● Material provided:
━━━━━━

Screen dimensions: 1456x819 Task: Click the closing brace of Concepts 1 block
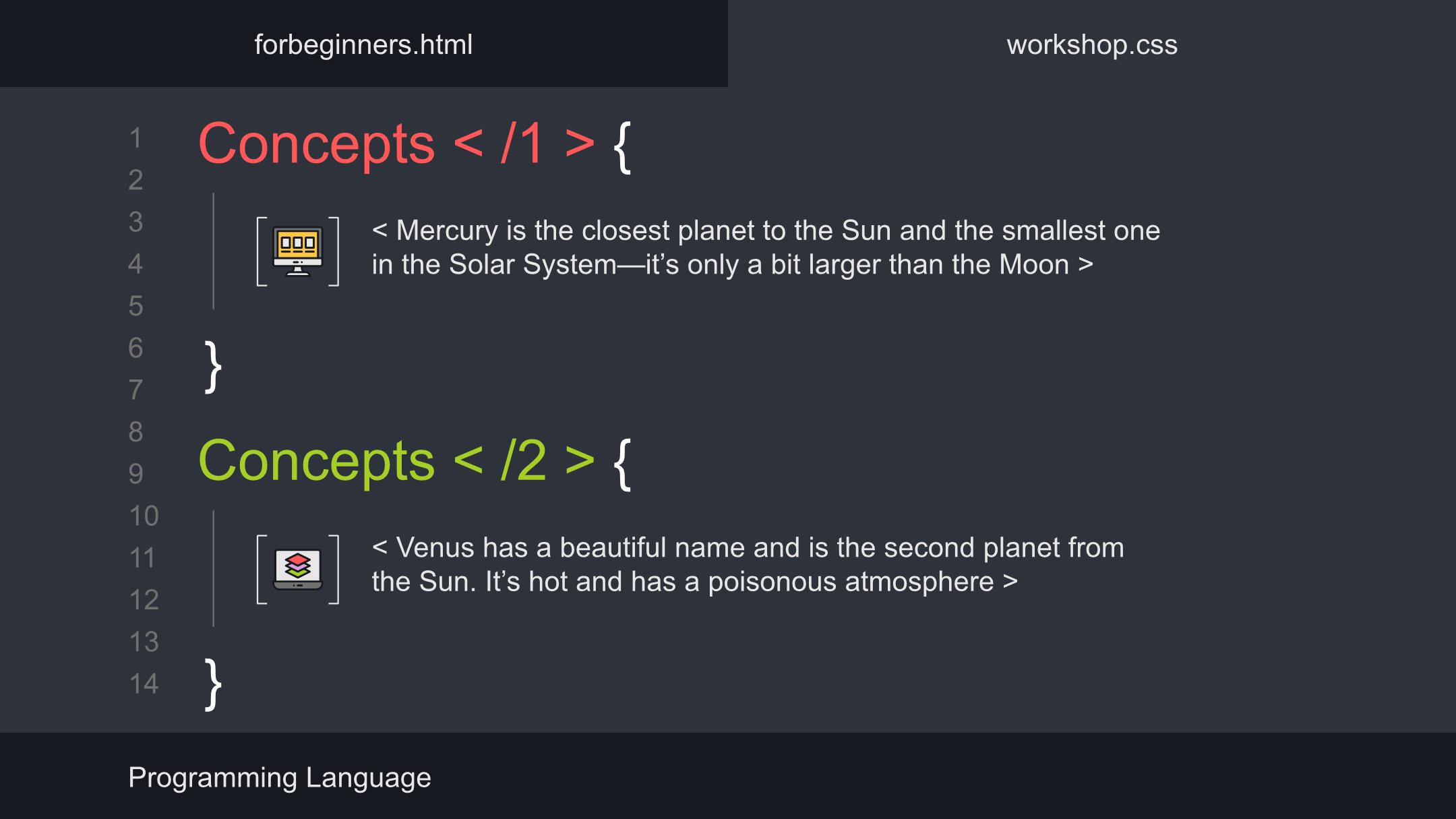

━━━━━━

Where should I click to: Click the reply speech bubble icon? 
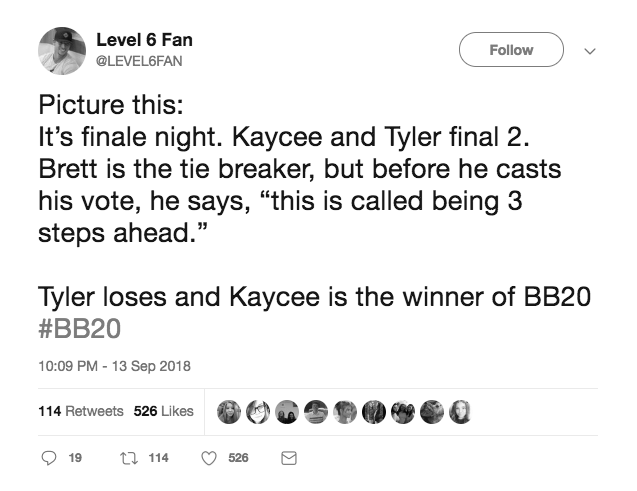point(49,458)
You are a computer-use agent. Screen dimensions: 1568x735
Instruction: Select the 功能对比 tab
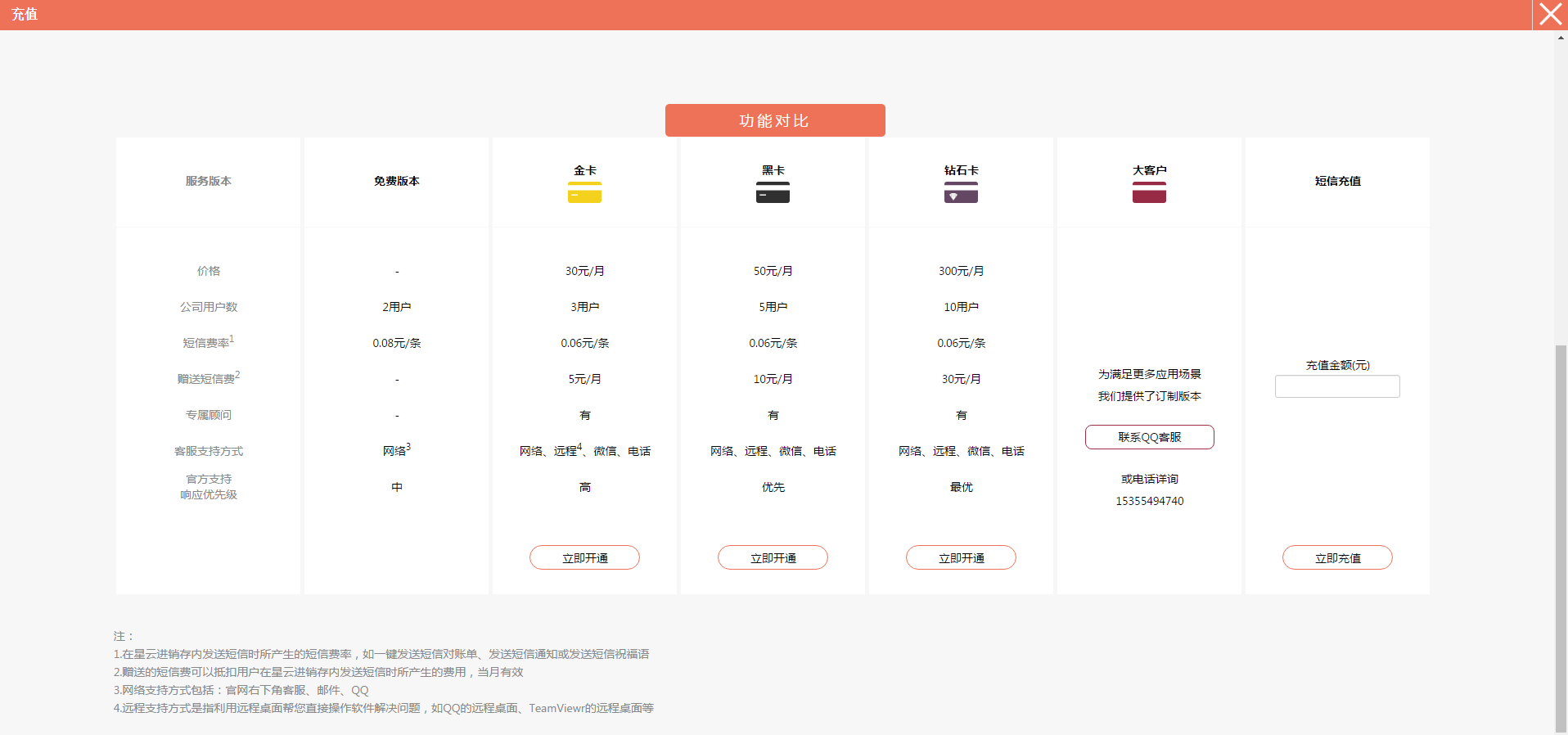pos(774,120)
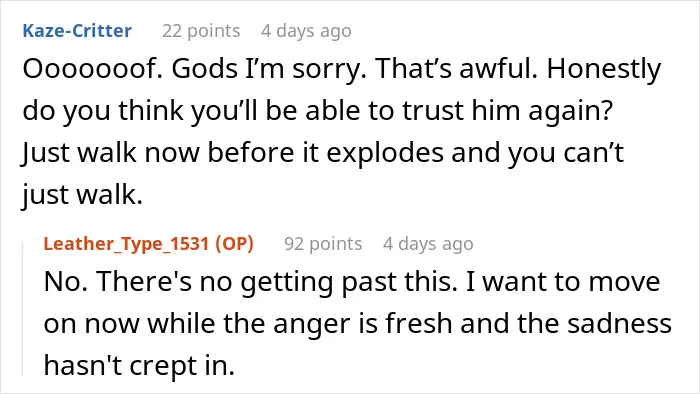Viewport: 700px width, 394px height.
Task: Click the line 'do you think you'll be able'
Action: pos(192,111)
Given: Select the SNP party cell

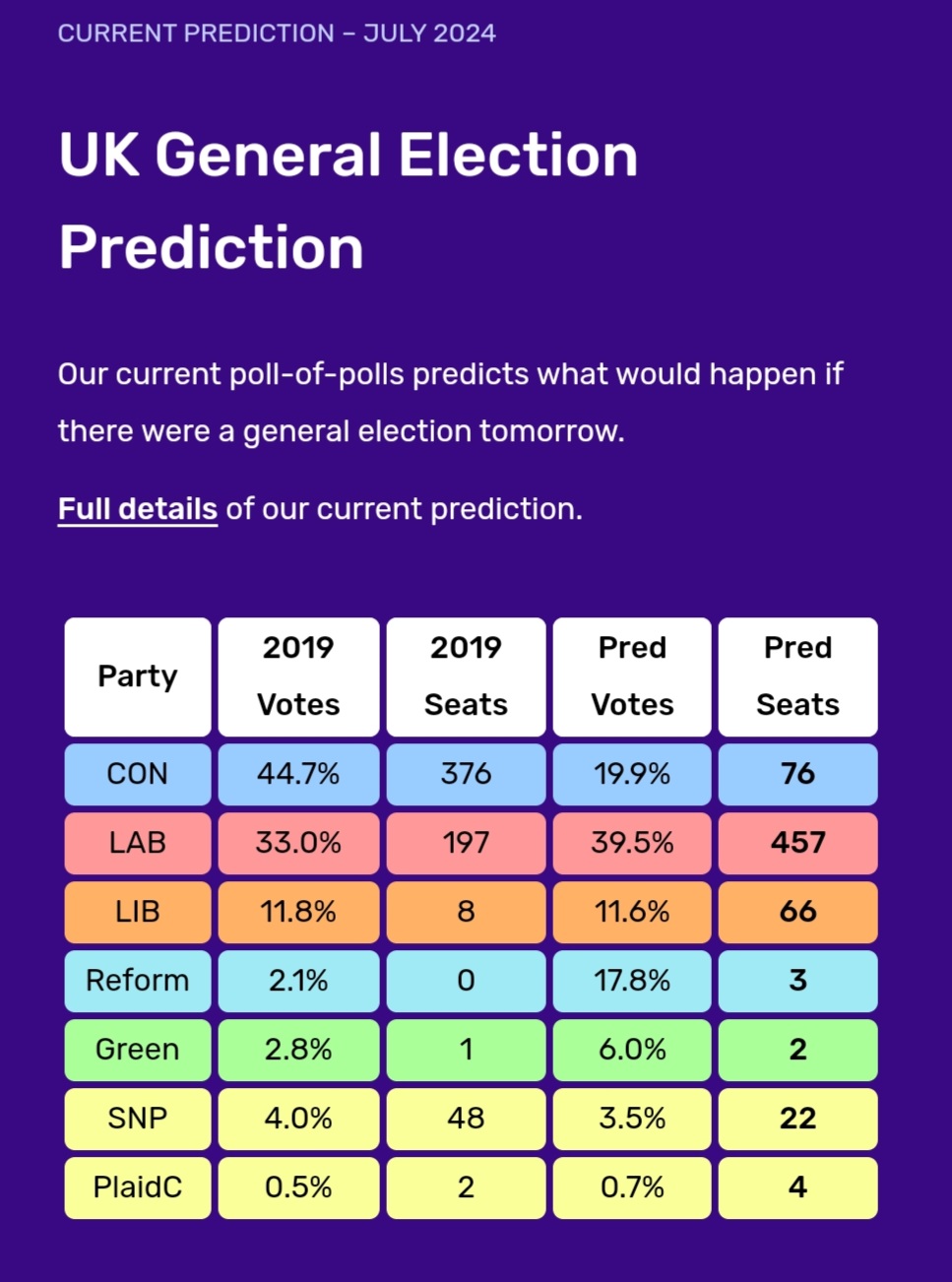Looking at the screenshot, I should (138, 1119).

━━━━━━

● Problem to work on: Filter the records above and return every line that holds the word "dimensions".

● Solution for this exercise:
Screen dimensions: 1456x819 Task: Click the closing brace of Concepts 1 block
You are a computer-use agent. Screen dimensions: 1568x735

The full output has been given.